I think the "Prague" (no. 38) and "Paris" (no. 31) Symphonies would make interesting challenges & comparisons, especially between modern and period instrument groups (where the contrasts are so pronounced). I particularly like Hogwood & the Academy of Ancient Music in those two symphonies.
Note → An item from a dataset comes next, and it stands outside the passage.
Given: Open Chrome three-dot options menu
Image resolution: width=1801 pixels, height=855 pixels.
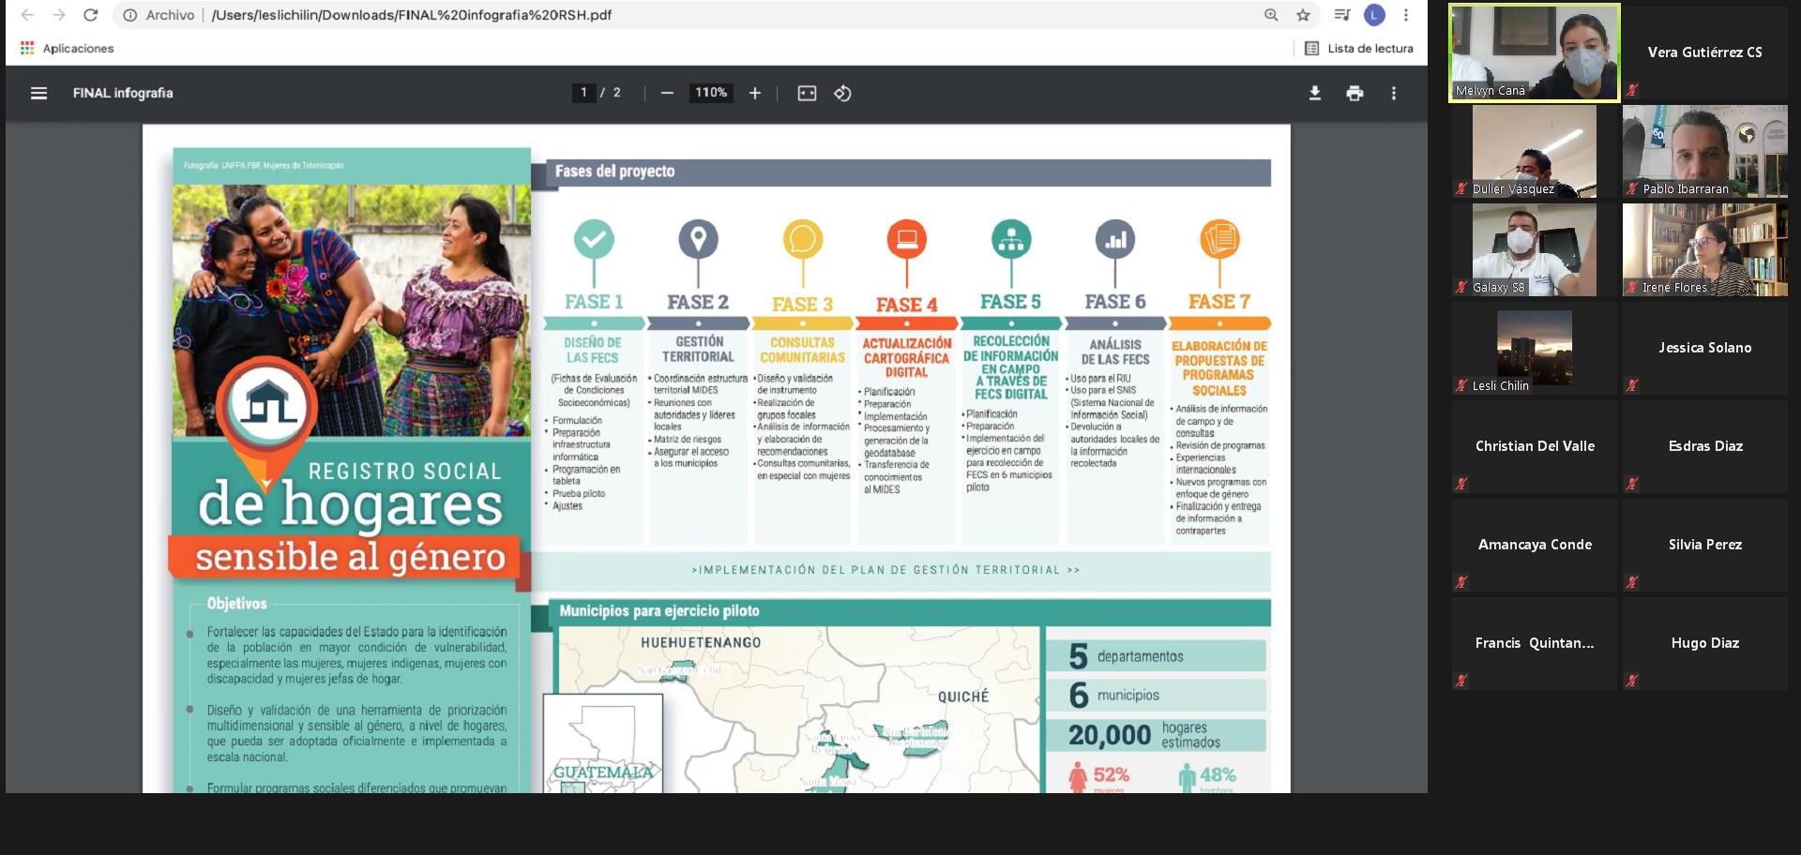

Overall, my favorite Mozart Symphony recordings are, on period instruments--those from Hogwood, Bruggen, Koopman, Pinnock, and Harnoncourt (& generally in that order), but less so by Gardiner--who I liked at first, but over time his Mozart recordings haven't aged well with me (except for his Archiv PC cycle with Bilson, & some of the operas), Jacobs, and Minkowski. (I've yet to hear Immerseel.) While on modern instruments, I tend to enjoy recordings from the Camerata Academica des Mozarteum Salzburg or Mozarteum Orchester Salzburg, or simply the Camerata Salzburg (who have so much experience playing Mozart)--as conducted by Hans Graf (a full cycle) & Sandor Vegh, & the Staatskapelle Dresden (my favorite orchestra)--as conducted by Sir Colin Davis, Herbert Blomstedt, Otmar Suitner, Nikolas Harnoncourt (& Peter Schreier in the choral works), and the Royal Concertgebouw Orchestra of Amsterdam, as conducted by Nikolas Harnoncourt, and maybe to a lesser extent, Josef Krips (who I've not listened to in a long time)--all first rate Mozart orchestras, in my estimation. I also like Jeffrey Tate's cycle with the English Chamber Orchestra, who are likewise excellent in Mozart (and in the concertos with De Larrocha too) & some of Sir Neville Marriner's recordings with the Academy of St. Martin's in the Fields. Finally, historically, I think very highly of Bruno Walter's Mozart too, who had some real insights into the late symphonies, IMO.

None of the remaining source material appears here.